​Jessica Carde Charged In Real Estate Scheme​​

By: | 03/20/2013 06:09 PM ET

Jessica Carde is a woman who pretended to be a millionaire in search of a new home, but now she’s been charged with at least a dozen felonies.

Jessica Carde Charged

The 58-year-old is on the run after Seattle police issued a warrant for her arrest after a series of theft charges stemming from her lavish mansion-hopping scheme.

She would suggest lease-purchase agreements, where the interested party pays small sums to the homeowner over time until they eventually purchase the home outright.

Carde would never get passed a few payments before alleging that her identity had been stolen and the great lines of credit that she had previously boasted about disappeared as a result.

Her alleged crime spree goes back for years, as she and her husband lost their $650,000 home in a foreclosure in 2006.

Since then, she has been living in a series of luxury homes throughout Washington state.

There are at least three instances where she convinced homeowners who were looking to sell their mansions that she was well-off and extremely interested in eventually purchasing the properties.

When tensions rose following the disappearing illusion of wealth, she allegedly turned to the authorities and made false police reports when the homeowners threatened to evict her. In one case she claimed the male owner said he would burn the house down around her, and in another she was allegedly threatened with imminent death.

Carde then decided to look for individual men willing to lend her money.

Not only would she convince wealthy homeowners to let her live in their mansions with the expectation that she would eventually buy it from her, but she even convinced an ailing stroke victim to allow her to test out “brain wires” on him in order to “cure” his ailments.

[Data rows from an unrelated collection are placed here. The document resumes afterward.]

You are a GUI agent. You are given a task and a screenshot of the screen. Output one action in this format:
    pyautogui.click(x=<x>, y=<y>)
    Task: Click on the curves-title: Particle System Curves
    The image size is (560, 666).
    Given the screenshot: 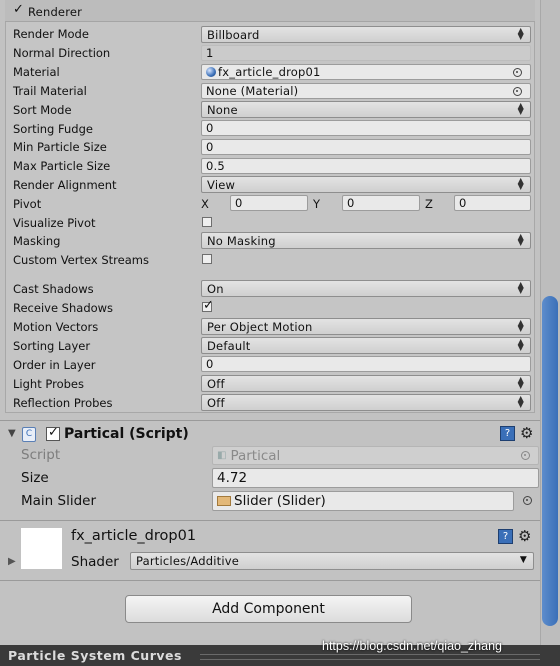 What is the action you would take?
    pyautogui.click(x=95, y=656)
    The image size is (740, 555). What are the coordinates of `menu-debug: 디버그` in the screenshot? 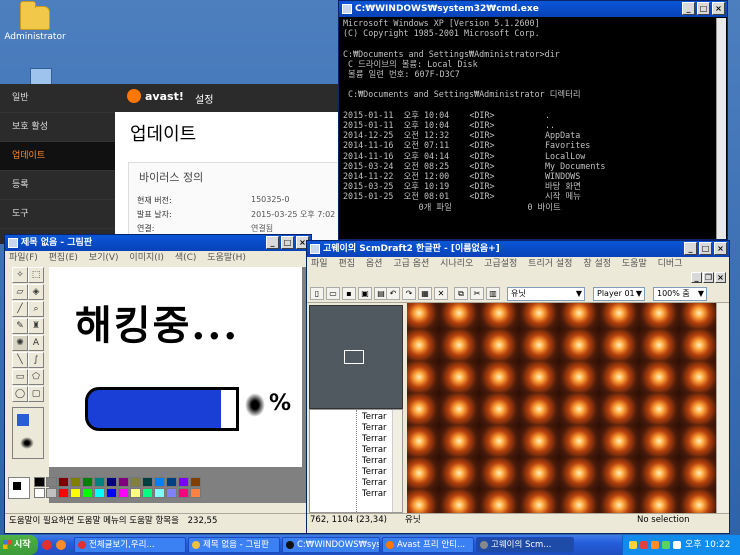 It's located at (670, 264).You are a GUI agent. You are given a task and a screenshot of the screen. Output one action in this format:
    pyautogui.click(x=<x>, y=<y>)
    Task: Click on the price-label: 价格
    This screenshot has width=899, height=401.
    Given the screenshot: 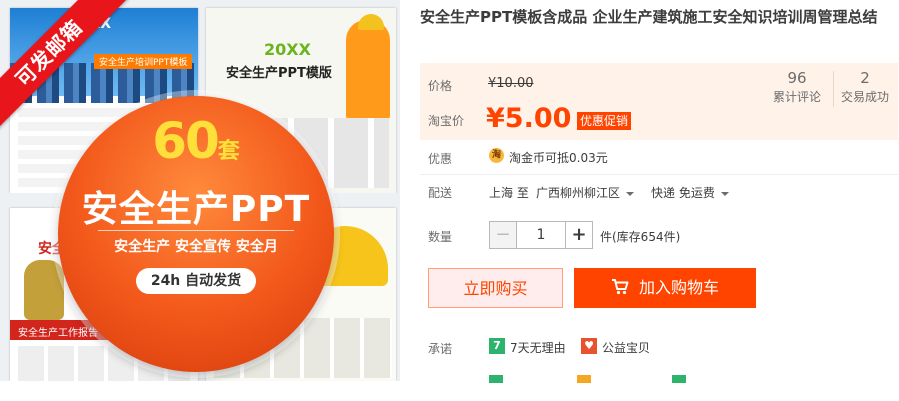 What is the action you would take?
    pyautogui.click(x=440, y=86)
    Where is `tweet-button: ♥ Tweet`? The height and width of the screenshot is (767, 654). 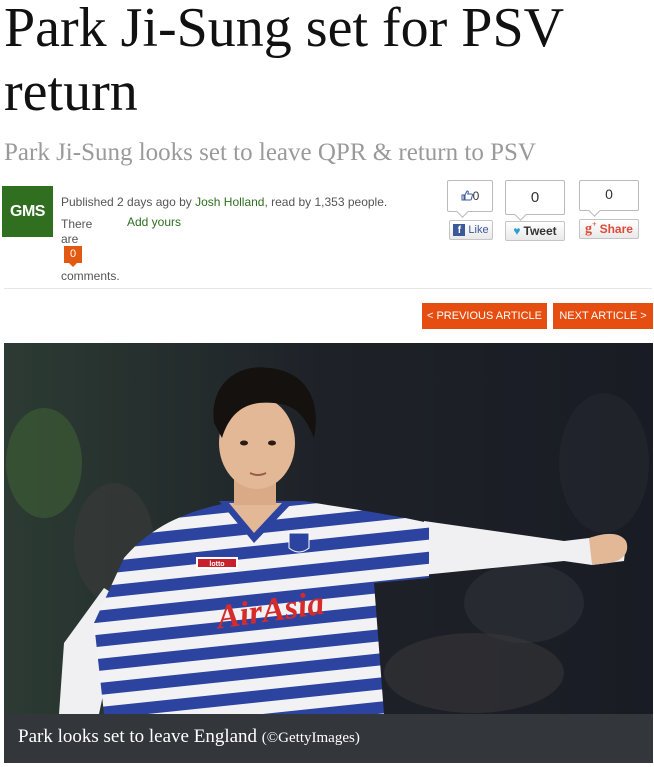
tweet-button: ♥ Tweet is located at coordinates (535, 231).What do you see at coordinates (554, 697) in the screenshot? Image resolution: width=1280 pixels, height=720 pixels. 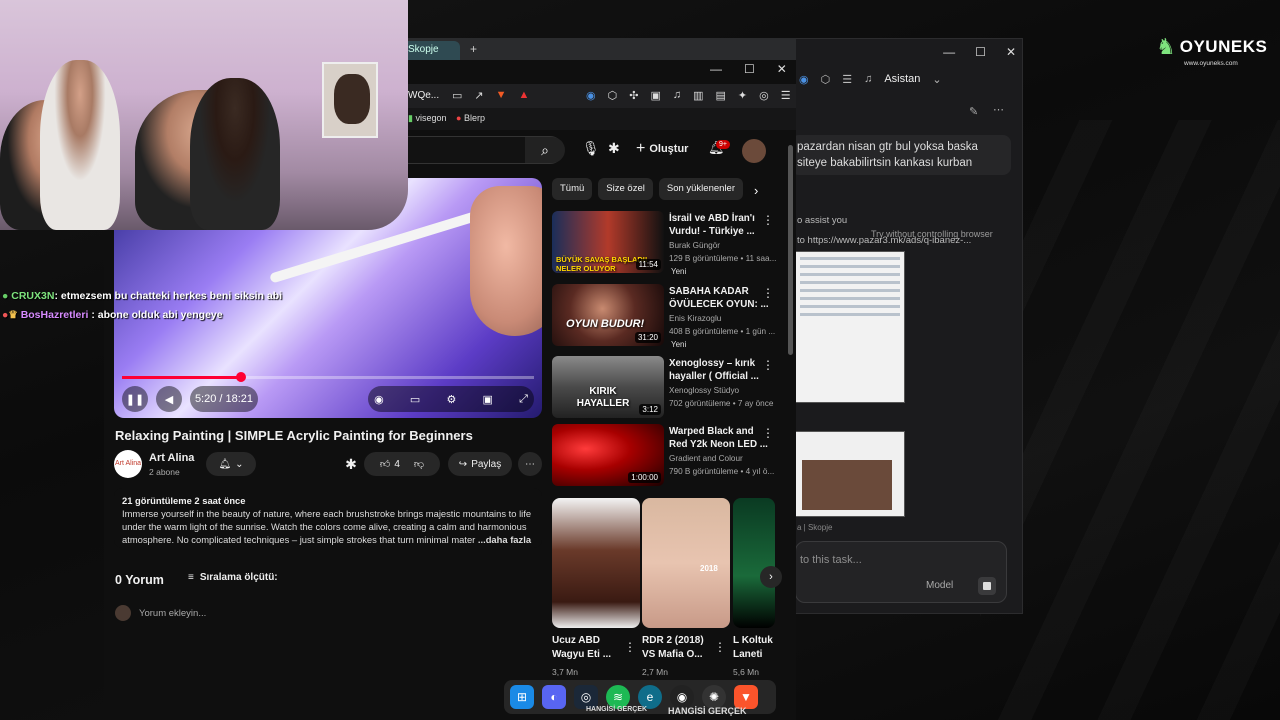 I see `discord-icon: ◐` at bounding box center [554, 697].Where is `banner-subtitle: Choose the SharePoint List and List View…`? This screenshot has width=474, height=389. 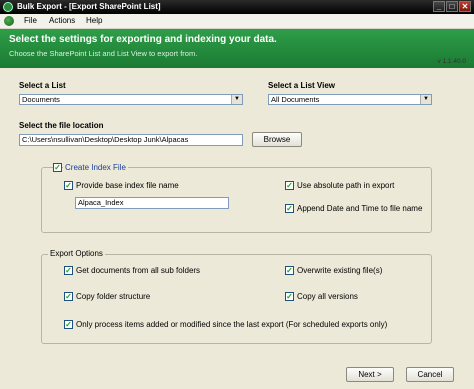
banner-subtitle: Choose the SharePoint List and List View… is located at coordinates (104, 54).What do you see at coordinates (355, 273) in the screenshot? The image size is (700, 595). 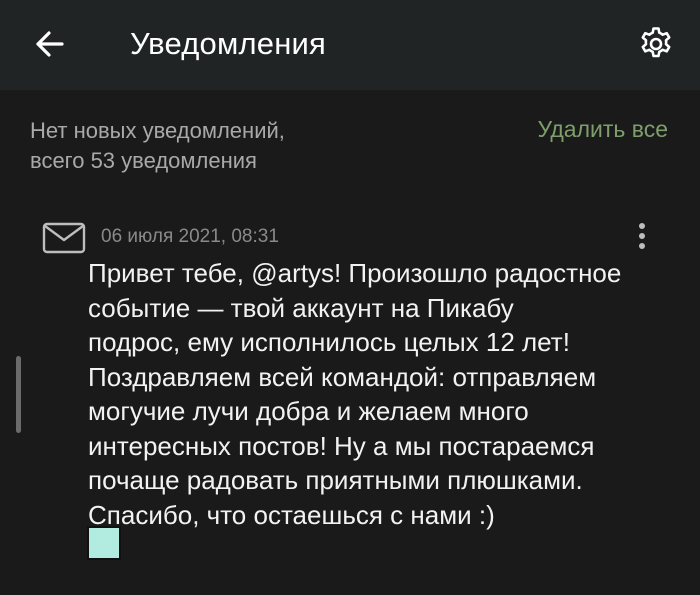 I see `message-line: Привет тебе, @artys! Произошло радостное` at bounding box center [355, 273].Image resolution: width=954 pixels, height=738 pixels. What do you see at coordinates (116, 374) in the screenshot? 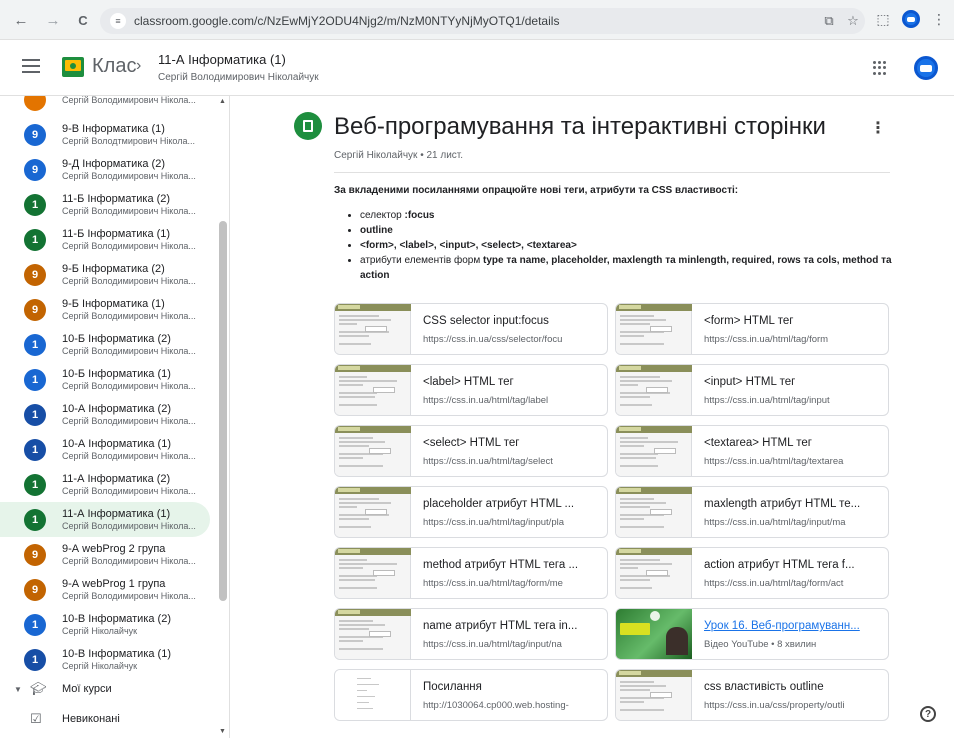
I see `course-name: 10-Б Інформатика (1)` at bounding box center [116, 374].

Police reports do not state how she met one elderly benefactor, but somehow she convinced him to lend her $142,100.

The unidentified man suffered a stroke in 2010, and given her ficitious background as a brain wave specialist, she convinced the man’s wife to allow her to use her talents on him.

“She said she could cure (him) with ‘brain wires’ and convinced his wife … to let her try. Carde placed electrodes on (his) head to “blast the clot away,” investigator Steven Sherman told the court.

Carde tried to obtain a power of attorney letter to have control of the man’s finances but his family interjected. She then told police that the man’s wife was trying to kill him, and Carde was subsequently banned from the facility where he was being treated.